→ Supplied passage:
[Start of Attachment]

# Those pesky receipts...



## wka (Sep 18, 2009)

As I'm sure everyone knows by now, those of us who pay taxes in Greece are supposed to collect all of our receipts this year, for next year's taxes (or face a considerable fine). I found a website which is easy to use that allows you to enter the important info from the receipts, so if they fade over the course of the year, you'll have them; and it sorts things by date, type, and keeps running totals so you'll have an idea of how you're doing on your way to hitting the percentage you need.

There are actually several programs/websites of this type, I'm not sure this is the best one, but it's the one that I started using and so far it's been really simple to use, and it confirms the accuracy of the ΦΠΑ which is helpful. My-Money

Even if you do use one of these programs/sites, you _still have to hold onto all your receipts!_ So don't just enter them and then throw them away!

For a simple explanation of what counts and what doesn't, how much in receipts each tax bracket needs to produce, ...too bad, I haven't found one yet! Hopefully there will be some very clear instructions soon, as it's already the 3rd month of the year!

Incidentally, I have had a hard time identifying the "receipt number" on some receipts. If you find anything that says Α/Α, Αυξ. Αριθ., or something like that, that is the right number; or just look for a # sign, or just rule out as many irrelevant numbers and take a wild guess from the ones that remain.

[End of Attachment]

→ Collected material:
[Start of Attachment]

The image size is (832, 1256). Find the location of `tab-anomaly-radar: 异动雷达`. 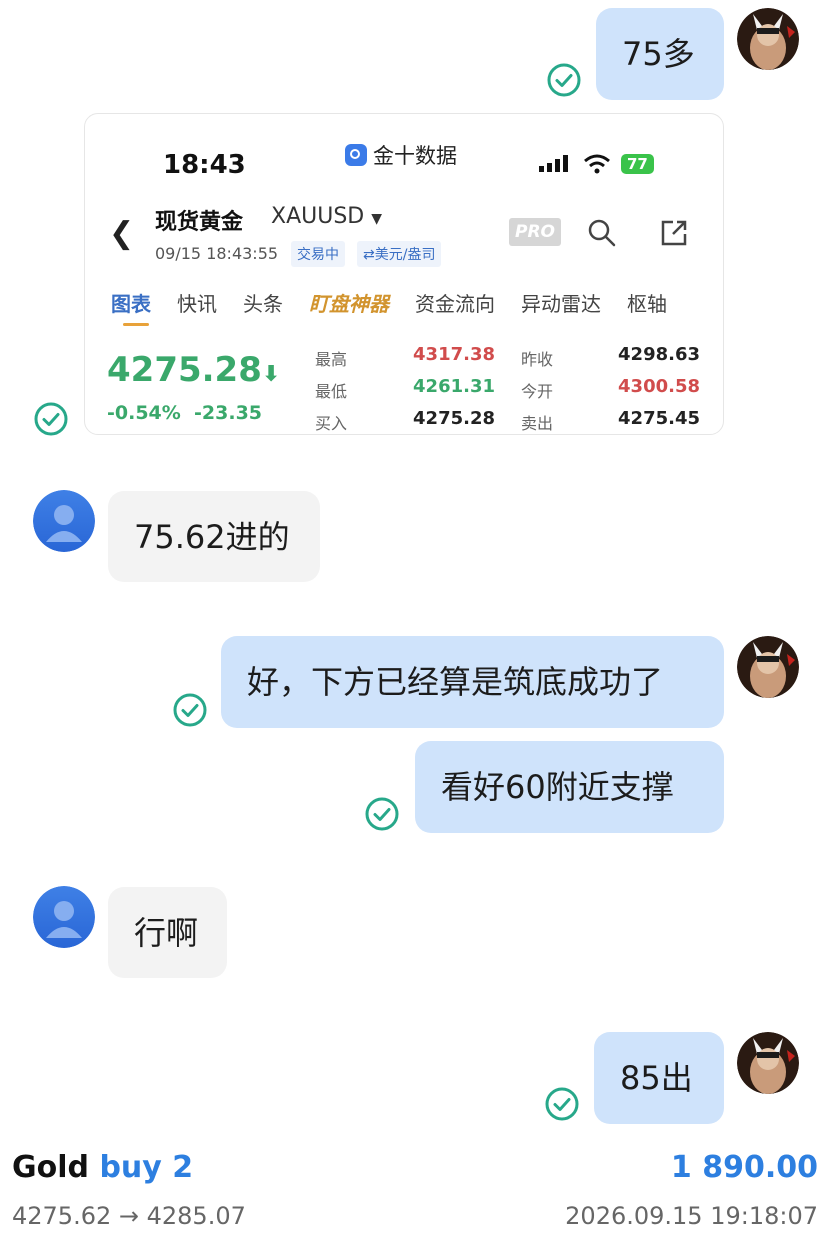

tab-anomaly-radar: 异动雷达 is located at coordinates (561, 302).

[End of Attachment]

Carry on the Greek tax receipts post from its last sentence. The material has no connection to the Greek tax receipts post.

Happy receipt-collecting to all!


----------



## Silvie (Mar 3, 2010)

Thank you for the tip, I already have a box full of receipts and it is only the beginning of March. I will do this with the program, because I was already wondering who on earth is going to sort them out, but I suppose that would have been me anyways.


----------



## Silvie (Mar 3, 2010)

Hello again, 

I just have a quick question. How do you enter the receipts that you pay at EΛΤΑ but they are actually for some other company?


----------



## wka (Sep 18, 2009)

I don't know... I don't have any of those!


----------



## priggipisa (Mar 8, 2010)

Thanks for the tip, will check the website out. I dread doing this. I'd like to know who on earth will be paid to look through all these logs & receipts afterall there is a crisis going on -can they afford to pay that many people? sorry just venting some of my frustration w/the decision. The website sounds great, because unfortunately many of the receipts do become practically invisible after a couple months. Thanks )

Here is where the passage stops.